'''
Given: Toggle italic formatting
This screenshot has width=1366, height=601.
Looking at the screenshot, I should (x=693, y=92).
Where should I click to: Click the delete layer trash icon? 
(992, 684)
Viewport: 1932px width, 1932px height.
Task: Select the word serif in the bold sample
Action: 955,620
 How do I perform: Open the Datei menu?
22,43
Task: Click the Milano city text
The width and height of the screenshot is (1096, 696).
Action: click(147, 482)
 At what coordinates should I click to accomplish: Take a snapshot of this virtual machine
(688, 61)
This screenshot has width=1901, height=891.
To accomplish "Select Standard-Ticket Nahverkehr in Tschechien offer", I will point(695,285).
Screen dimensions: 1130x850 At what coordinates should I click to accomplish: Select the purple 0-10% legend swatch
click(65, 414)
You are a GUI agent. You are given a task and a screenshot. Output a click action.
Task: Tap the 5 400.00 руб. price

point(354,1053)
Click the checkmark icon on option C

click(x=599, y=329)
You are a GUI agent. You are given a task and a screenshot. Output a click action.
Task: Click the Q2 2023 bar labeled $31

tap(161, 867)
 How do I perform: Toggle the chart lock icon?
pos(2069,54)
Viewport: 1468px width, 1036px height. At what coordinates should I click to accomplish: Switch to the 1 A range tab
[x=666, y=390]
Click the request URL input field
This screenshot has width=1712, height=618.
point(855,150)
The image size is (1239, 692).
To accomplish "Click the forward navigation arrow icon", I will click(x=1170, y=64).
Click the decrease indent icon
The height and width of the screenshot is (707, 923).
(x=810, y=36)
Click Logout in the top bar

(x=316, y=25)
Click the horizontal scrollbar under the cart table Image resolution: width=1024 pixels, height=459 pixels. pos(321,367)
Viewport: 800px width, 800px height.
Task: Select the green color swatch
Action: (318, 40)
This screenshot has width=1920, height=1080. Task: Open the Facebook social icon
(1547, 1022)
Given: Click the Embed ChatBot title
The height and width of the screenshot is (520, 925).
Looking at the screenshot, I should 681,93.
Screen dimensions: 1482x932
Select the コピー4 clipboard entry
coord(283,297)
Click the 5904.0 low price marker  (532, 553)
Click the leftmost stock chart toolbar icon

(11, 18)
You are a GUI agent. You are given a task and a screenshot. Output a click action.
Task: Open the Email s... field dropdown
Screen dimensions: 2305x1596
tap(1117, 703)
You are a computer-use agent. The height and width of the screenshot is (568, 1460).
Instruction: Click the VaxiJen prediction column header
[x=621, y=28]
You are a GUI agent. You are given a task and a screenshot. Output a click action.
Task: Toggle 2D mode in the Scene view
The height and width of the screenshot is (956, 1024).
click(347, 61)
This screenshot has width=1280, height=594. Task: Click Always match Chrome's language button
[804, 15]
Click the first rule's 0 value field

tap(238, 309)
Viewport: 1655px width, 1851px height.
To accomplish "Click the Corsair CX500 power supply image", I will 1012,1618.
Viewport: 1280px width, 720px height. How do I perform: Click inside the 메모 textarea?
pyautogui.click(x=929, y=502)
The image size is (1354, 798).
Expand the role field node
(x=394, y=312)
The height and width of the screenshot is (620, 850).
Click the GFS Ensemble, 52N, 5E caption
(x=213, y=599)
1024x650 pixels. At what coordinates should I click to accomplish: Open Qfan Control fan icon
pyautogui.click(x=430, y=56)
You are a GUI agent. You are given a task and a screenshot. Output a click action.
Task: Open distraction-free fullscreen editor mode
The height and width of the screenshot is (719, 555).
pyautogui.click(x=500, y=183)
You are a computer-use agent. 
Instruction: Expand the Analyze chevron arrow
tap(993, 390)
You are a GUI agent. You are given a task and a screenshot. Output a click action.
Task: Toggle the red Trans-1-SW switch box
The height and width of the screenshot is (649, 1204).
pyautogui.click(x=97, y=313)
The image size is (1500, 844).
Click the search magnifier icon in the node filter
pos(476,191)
'''
REQUIREMENT: Each line of the material above must be retyped exactly as written.

ANSWER FOR THE TASK:
Given: Toggle italic formatting
This screenshot has width=1366, height=601.
Looking at the screenshot, I should (x=693, y=92).
Where should I click to: Click the delete layer trash icon? 
(992, 684)
Viewport: 1932px width, 1932px height.
Task: Select the word serif in the bold sample
Action: 955,620
 How do I perform: Open the Datei menu?
22,43
Task: Click the Milano city text
The width and height of the screenshot is (1096, 696).
Action: click(147, 482)
 At what coordinates should I click to accomplish: Take a snapshot of this virtual machine
(688, 61)
This screenshot has width=1901, height=891.
To accomplish "Select Standard-Ticket Nahverkehr in Tschechien offer", I will point(695,285).
Screen dimensions: 1130x850 At what coordinates should I click to accomplish: Select the purple 0-10% legend swatch
click(65, 414)
You are a GUI agent. You are given a task and a screenshot. Output a click action.
Task: Tap the 5 400.00 руб. price

point(354,1053)
Click the checkmark icon on option C

click(x=599, y=329)
You are a GUI agent. You are given a task and a screenshot. Output a click action.
Task: Click the Q2 2023 bar labeled $31

tap(161, 867)
 How do I perform: Toggle the chart lock icon?
pos(2069,54)
Viewport: 1468px width, 1036px height. At what coordinates should I click to accomplish: Switch to the 1 A range tab
[x=666, y=390]
Click the request URL input field
This screenshot has width=1712, height=618.
point(855,150)
The image size is (1239, 692).
To accomplish "Click the forward navigation arrow icon", I will click(x=1170, y=64).
Click the decrease indent icon
The height and width of the screenshot is (707, 923).
(x=810, y=36)
Click Logout in the top bar

(x=316, y=25)
Click the horizontal scrollbar under the cart table Image resolution: width=1024 pixels, height=459 pixels. pos(321,367)
Viewport: 800px width, 800px height.
Task: Select the green color swatch
Action: (318, 40)
This screenshot has width=1920, height=1080. Task: Open the Facebook social icon
(1547, 1022)
Given: Click the Embed ChatBot title
The height and width of the screenshot is (520, 925).
Looking at the screenshot, I should 681,93.
Screen dimensions: 1482x932
Select the コピー4 clipboard entry
coord(283,297)
Click the 5904.0 low price marker  (532, 553)
Click the leftmost stock chart toolbar icon

(11, 18)
You are a GUI agent. You are given a task and a screenshot. Output a click action.
Task: Open the Email s... field dropdown
Screen dimensions: 2305x1596
tap(1117, 703)
You are a computer-use agent. The height and width of the screenshot is (568, 1460).
Instruction: Click the VaxiJen prediction column header
[x=621, y=28]
You are a GUI agent. You are given a task and a screenshot. Output a click action.
Task: Toggle 2D mode in the Scene view
The height and width of the screenshot is (956, 1024).
click(347, 61)
This screenshot has width=1280, height=594. Task: Click Always match Chrome's language button
[804, 15]
Click the first rule's 0 value field

tap(238, 309)
Viewport: 1655px width, 1851px height.
To accomplish "Click the Corsair CX500 power supply image", I will 1012,1618.
Viewport: 1280px width, 720px height. How do I perform: Click inside the 메모 textarea?
pyautogui.click(x=929, y=502)
The image size is (1354, 798).
Expand the role field node
(x=394, y=312)
The height and width of the screenshot is (620, 850).
Click the GFS Ensemble, 52N, 5E caption
(x=213, y=599)
1024x650 pixels. At what coordinates should I click to accomplish: Open Qfan Control fan icon
pyautogui.click(x=430, y=56)
You are a GUI agent. You are given a task and a screenshot. Output a click action.
Task: Open distraction-free fullscreen editor mode
The height and width of the screenshot is (719, 555).
pyautogui.click(x=500, y=183)
You are a computer-use agent. 
Instruction: Expand the Analyze chevron arrow
tap(993, 390)
You are a GUI agent. You are given a task and a screenshot. Output a click action.
Task: Toggle the red Trans-1-SW switch box
The height and width of the screenshot is (649, 1204).
pyautogui.click(x=97, y=313)
The image size is (1500, 844).
Click the search magnifier icon in the node filter
pos(476,191)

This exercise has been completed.